Тест состоит в следующем: материал, который не может быть отнесен ни к традиционному еврейскому, ни к более позднему церковному материалу, можно, не рискуя ошибиться, приписать Иисусу. Применение этого теста сталкивается с хорошо известными трудностями. Наши знания об иудаизме первого столетия очень неполны, а знания об интересах церкви между 70 и 100 г. н.э. (когда евангелия приобрели свой окончательный вид) совсем скудны 55. Тем не менее в отдельных случаях тест может быть успешно использован, и ниже он используется при обсуждении Мф. 8:21 сл.//Лк. 9:59 сл. Однако проблема остается. Тест слишком многое исключает. Естественно предположить, что часть того, что Иисус говорил и делал, стала составной частью христианской проповеди, так что исключение всех христианских мотивов привело бы к исключению материала, который тоже что-то говорит нам о Иисусе. Подобным же образом мы должны быть готовы предположить наличие общей почвы, несомненно связывающей Иисуса и его современников в рамках иудаизма. Другая сторона проблемы с тестом двойной несводимости заключается в том, что он оставляет слишком мало материала, чтобы можно было удовлетворительно реконструировать жизнь и учение Иисуса. Материал, остающийся после применения теста, сужается до единичных высказываний.
Далее, оставшегося материала самого по себе еще недостаточно, чтобы его интерпретировать или отвечать на исторические вопросы. Он должен быть помещен в осмысленный контекст, и этот контекст не создается автоматическим суммированием речений, нетипичных (насколько мы можем судить) как для иудаизма, так и для христианской церкви.

• **Задания**
**1.** Переведите на английский язык предложение «Материал, остающийся после применения теста, сужается до единичных высказываний.» из текста о тесте двойной несводимости.
**2.** Объясните по тексту о тесте двойной несводимости, почему этот тест исключает слишком многое.
**3.** Продолжите текст о тесте двойной несводимости с того места, где он обрывается.

Сохранённые записи из коллекции

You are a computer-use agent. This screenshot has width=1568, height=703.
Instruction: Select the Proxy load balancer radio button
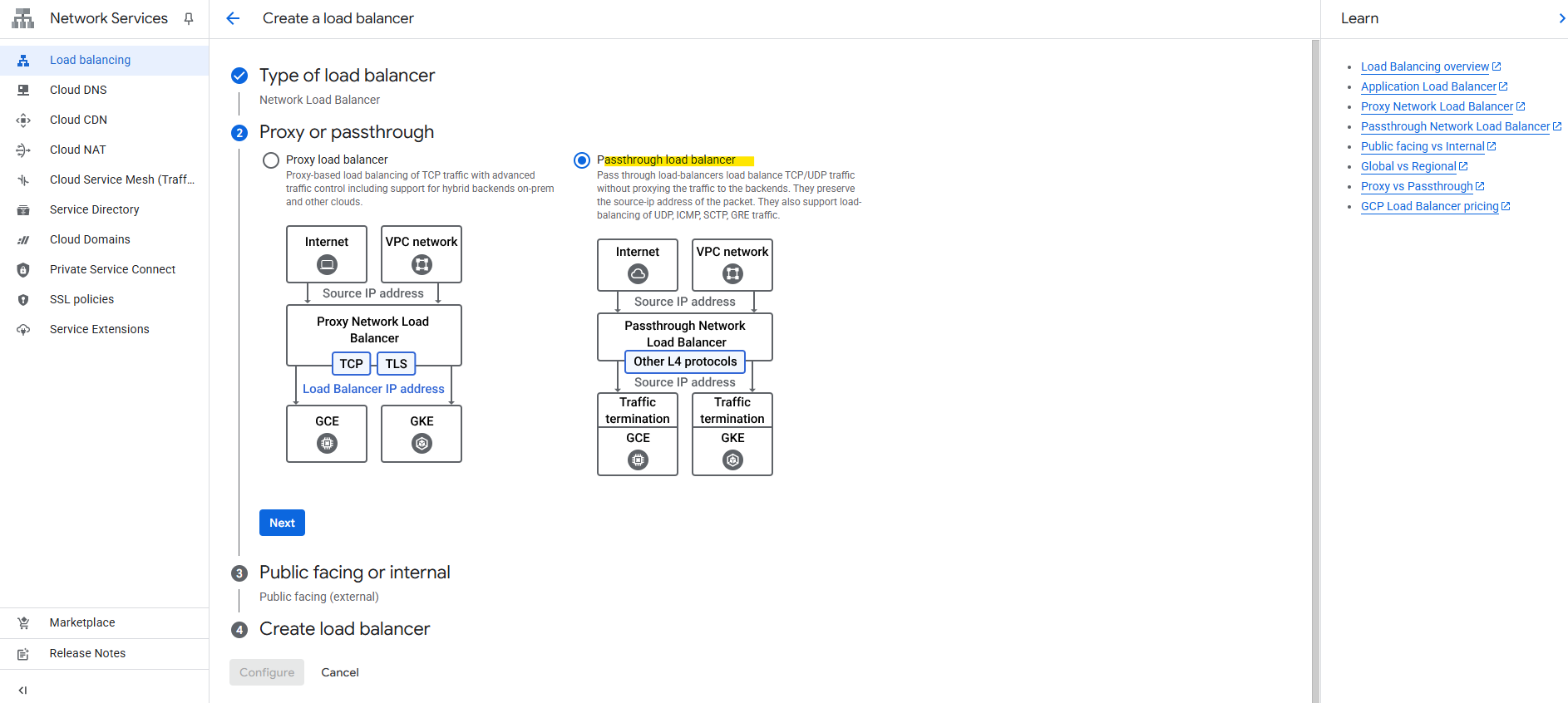(x=271, y=160)
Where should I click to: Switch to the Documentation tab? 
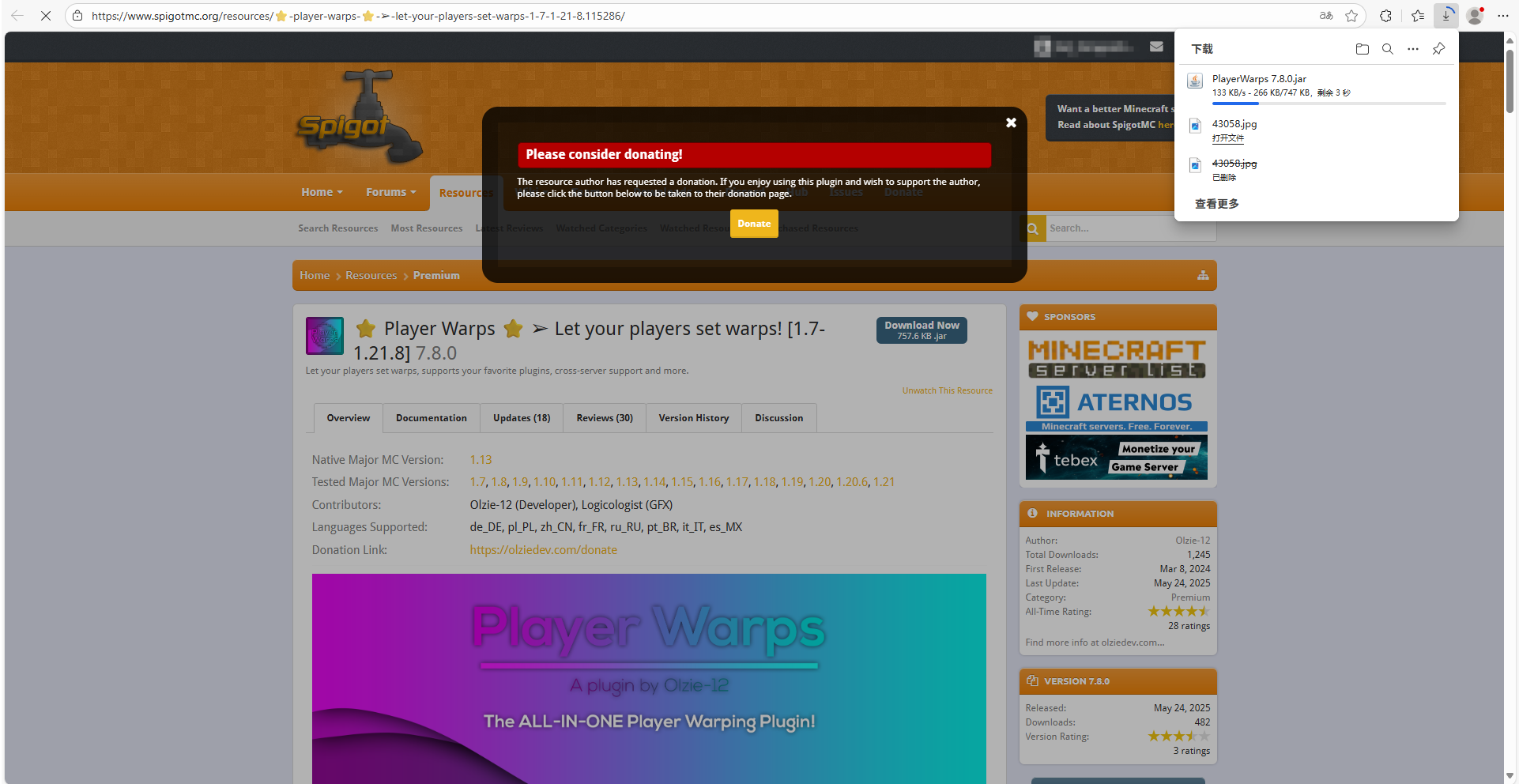431,418
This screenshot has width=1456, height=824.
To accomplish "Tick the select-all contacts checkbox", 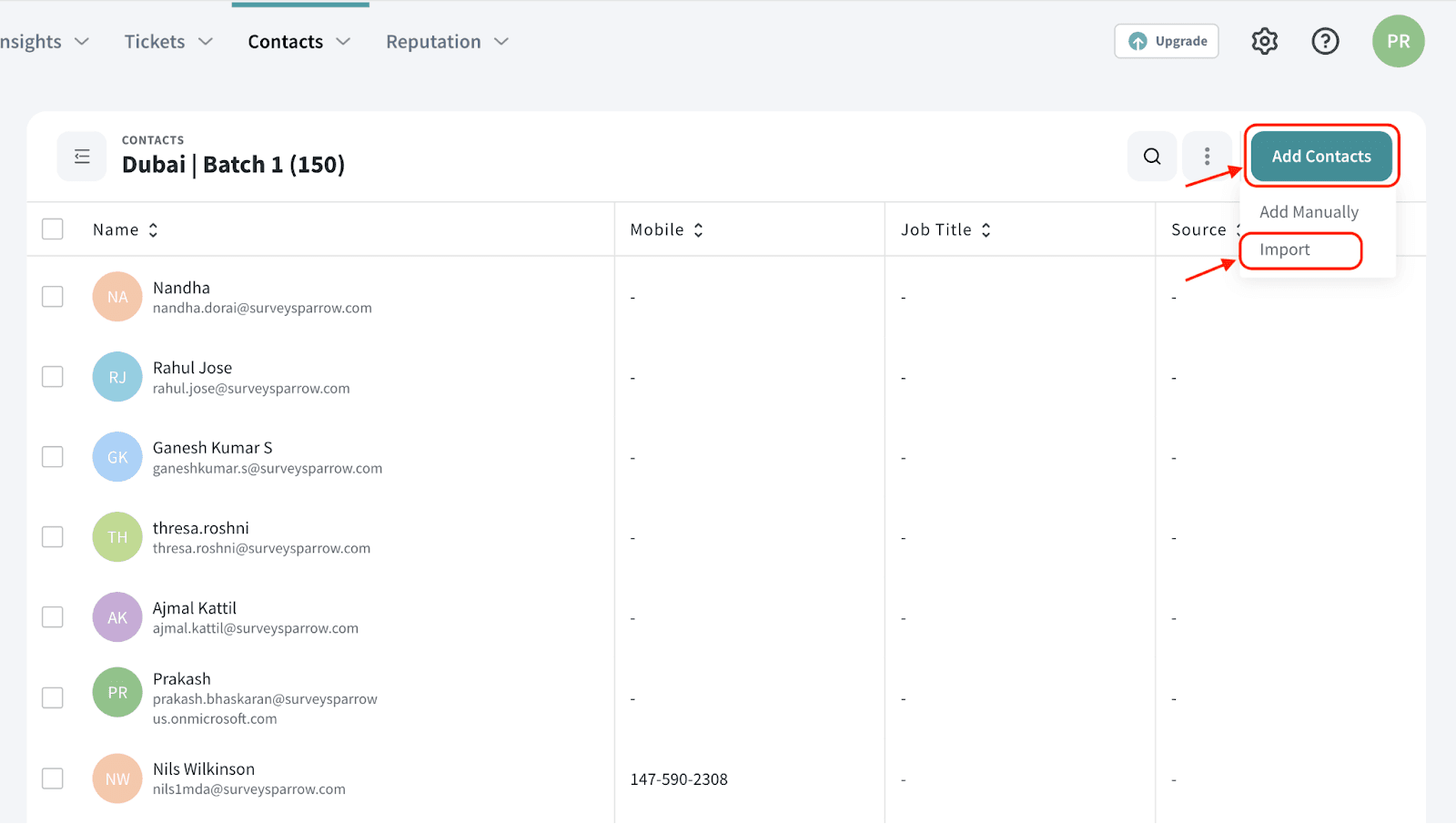I will coord(53,229).
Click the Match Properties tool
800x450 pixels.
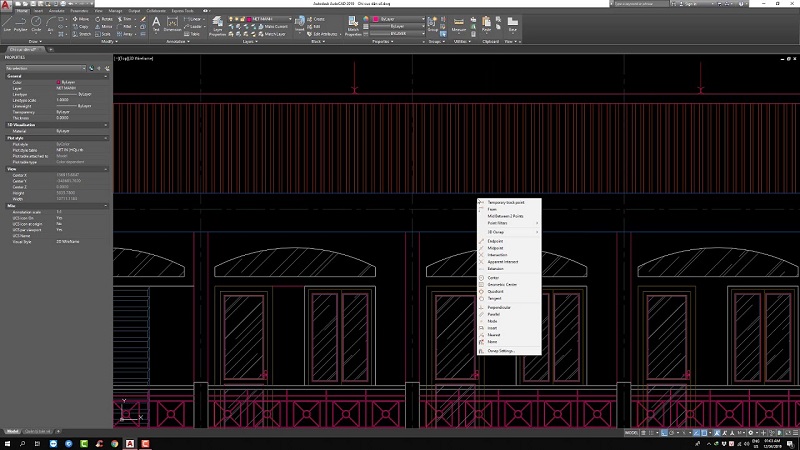coord(353,23)
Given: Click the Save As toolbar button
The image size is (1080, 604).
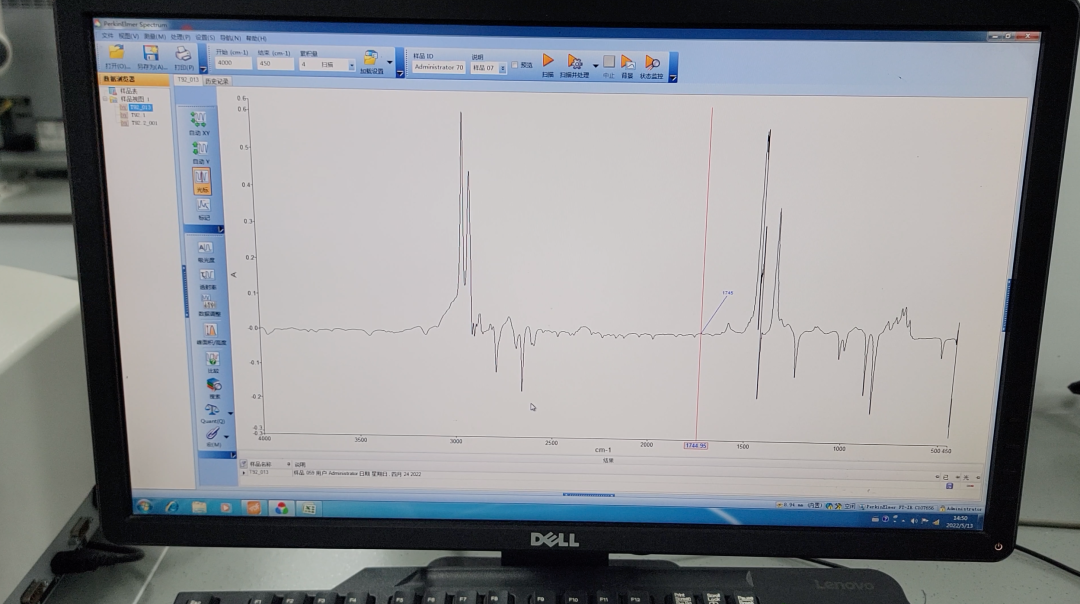Looking at the screenshot, I should click(150, 55).
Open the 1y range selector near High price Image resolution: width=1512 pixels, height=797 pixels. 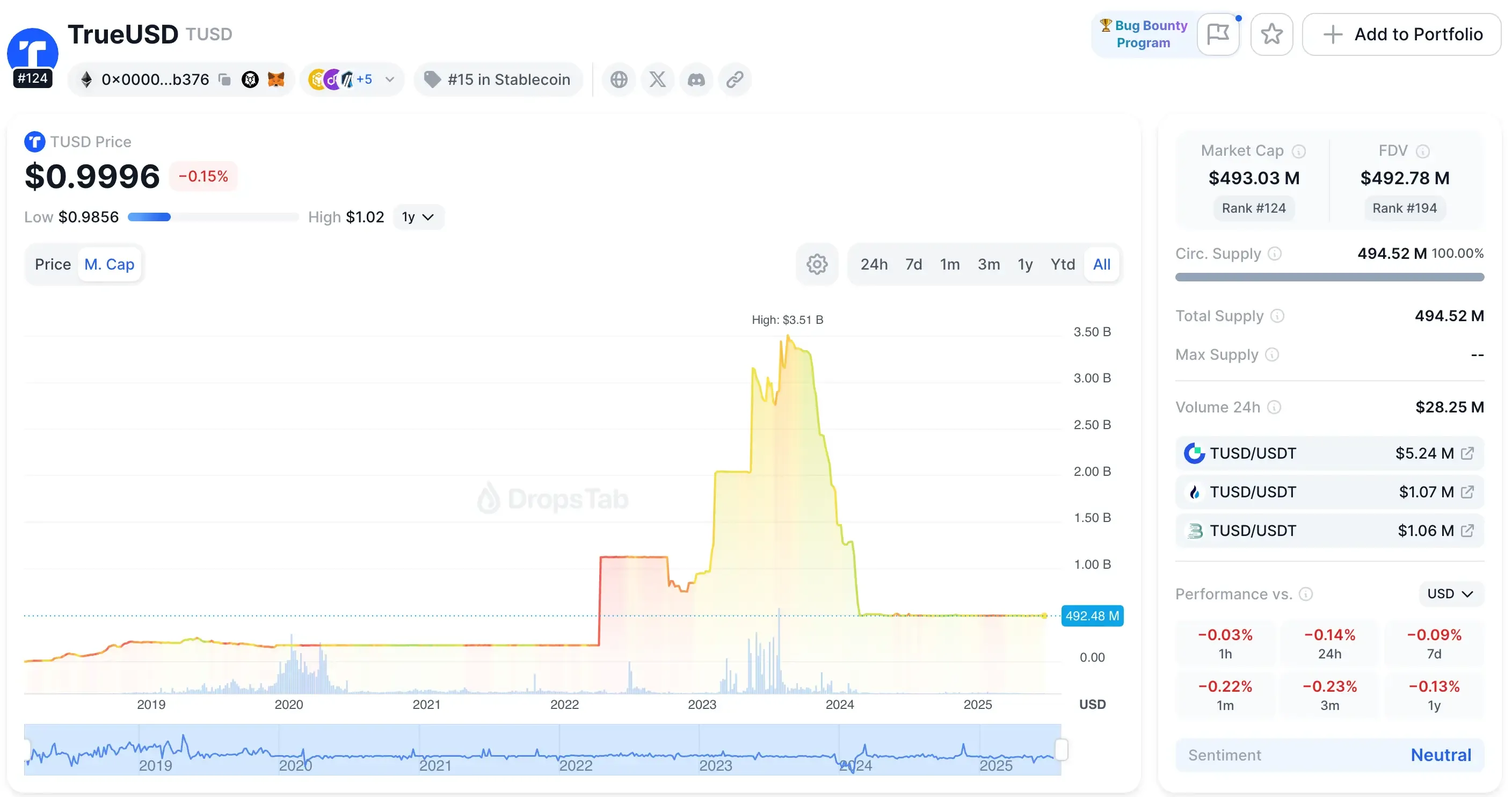[x=418, y=216]
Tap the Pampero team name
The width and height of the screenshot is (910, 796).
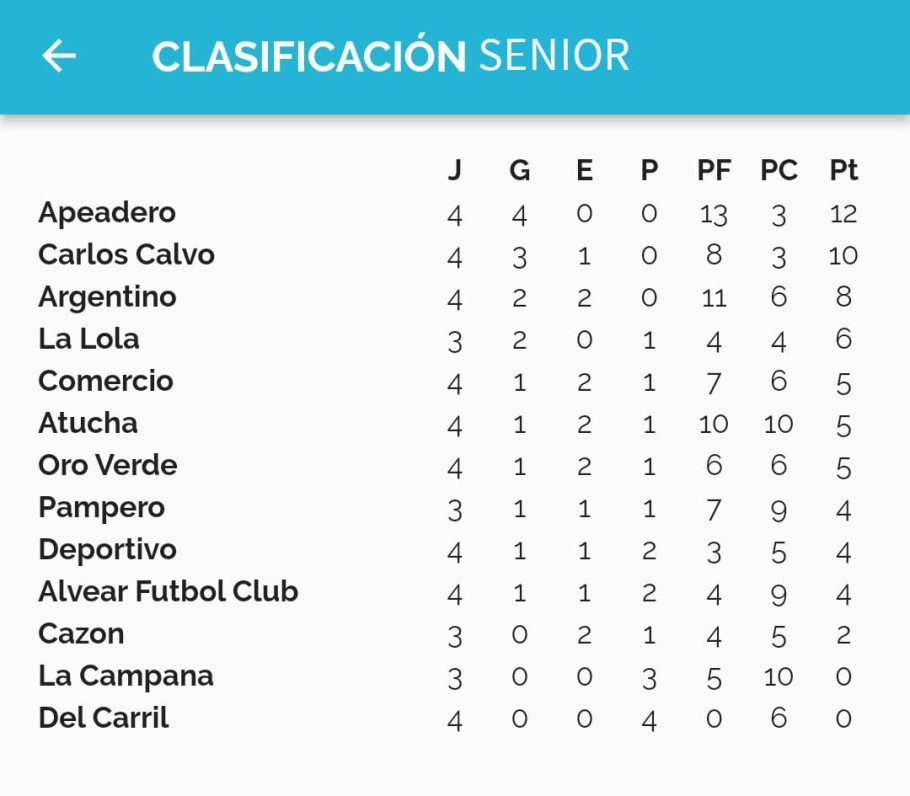pyautogui.click(x=102, y=508)
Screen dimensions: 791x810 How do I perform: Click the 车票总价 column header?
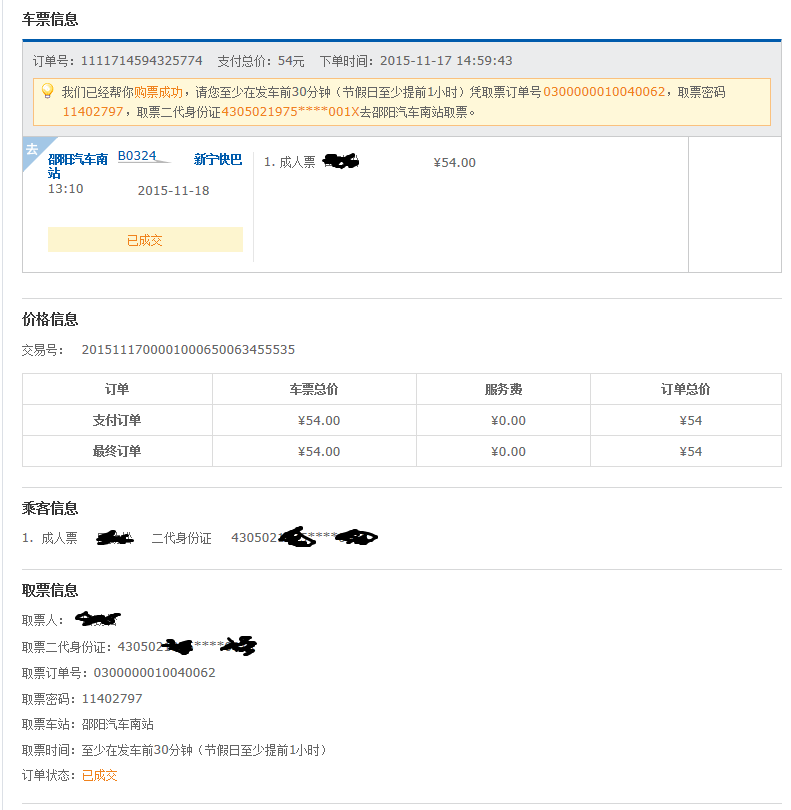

• **Ответы**
**1.** The material that remains after the test is applied narrows down to isolated sayings.

**2.** Часть того, что Иисус говорил и делал, по-видимому, вошла в христианскую проповедь. Поэтому исключение всех христианских мотивов отсекло бы и материал, который тоже что-то сообщает об Иисусе. Кроме того, нужно допускать общую почву, связывающую Иисуса с его современниками в рамках иудаизма.

**3.**
Ранее мы согласились с тем, что, когда речь идет о Иисусе, необходимо начинать с относительно надежных фактов. Однако это не означает, что сводка всех почти бесспорных речений Иисуса даст удовлетворительное описание его публичной деятельности. Если верно наше предположение, что Иисус говорил и такие вещи, которые согласуются с современным ему иудаизмом или со взглядами более поздней церкви, сводка речений, прошедших тест двойной несводимости, была бы неадекватной для осмысленного изложения его учения.
Неадекватность сохраняется даже в том случае, если перечень считающихся аутентичными речений расширить с помощью другого критерия, такого как свидетельство более чем одного источника или свидетельство в более чем одной форме 56. Независимо от того, какой критерий используется для тестирования речений, исследователям, если они хотят задавать исторические вопросы о Иисусе, необходимо выйти за рамки самих речений к более широкому контексту, нежели сводка их содержаний 57.
Так как историческая реконструкция требует, чтобы данные были помещены в контекст, задание надежного контекста, или общей схемы интерпретации, становится решающим. По существу, есть три вида информации, способной в этом помочь: фактические данные о Иисусе, наподобие перечисленных выше (с. 25 сл., пункты 1—6); знание того, что явилось результатом его жизни и учения (ср. пункты 7 и 8); знание иудаизма первого столетия.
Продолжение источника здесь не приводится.